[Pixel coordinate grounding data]

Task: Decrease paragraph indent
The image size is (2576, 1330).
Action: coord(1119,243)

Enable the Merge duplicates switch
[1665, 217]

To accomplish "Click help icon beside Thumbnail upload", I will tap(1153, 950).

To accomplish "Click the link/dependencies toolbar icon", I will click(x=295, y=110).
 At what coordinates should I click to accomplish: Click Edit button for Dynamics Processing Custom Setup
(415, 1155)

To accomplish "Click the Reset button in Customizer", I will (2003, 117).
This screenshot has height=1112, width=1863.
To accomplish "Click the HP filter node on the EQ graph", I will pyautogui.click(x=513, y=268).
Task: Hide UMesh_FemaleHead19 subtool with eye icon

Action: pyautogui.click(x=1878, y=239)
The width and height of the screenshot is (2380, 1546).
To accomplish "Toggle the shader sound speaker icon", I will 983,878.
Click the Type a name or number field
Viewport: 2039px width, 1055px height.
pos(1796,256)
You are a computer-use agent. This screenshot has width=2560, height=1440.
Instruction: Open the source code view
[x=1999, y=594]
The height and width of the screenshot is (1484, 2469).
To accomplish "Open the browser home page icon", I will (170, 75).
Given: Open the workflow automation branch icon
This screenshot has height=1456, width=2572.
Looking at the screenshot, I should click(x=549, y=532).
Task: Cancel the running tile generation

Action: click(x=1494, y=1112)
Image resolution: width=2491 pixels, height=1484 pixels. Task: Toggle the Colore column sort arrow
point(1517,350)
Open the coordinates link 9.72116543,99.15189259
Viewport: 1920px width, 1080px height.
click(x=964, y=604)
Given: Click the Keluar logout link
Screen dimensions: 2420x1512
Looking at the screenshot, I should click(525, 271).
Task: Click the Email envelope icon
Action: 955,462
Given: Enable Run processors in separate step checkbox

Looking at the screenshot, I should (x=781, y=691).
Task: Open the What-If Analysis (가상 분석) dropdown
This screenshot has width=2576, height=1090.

=== WHAT TO WORK ON ===
The expected answer is a copy of each line in the records that holds the word "link".

=== RESPONSE TO THE EXERCISE ===
To accomplish "Click the link/dependencies toolbar icon", I will click(x=295, y=110).
Open the coordinates link 9.72116543,99.15189259
Given: Click the Keluar logout link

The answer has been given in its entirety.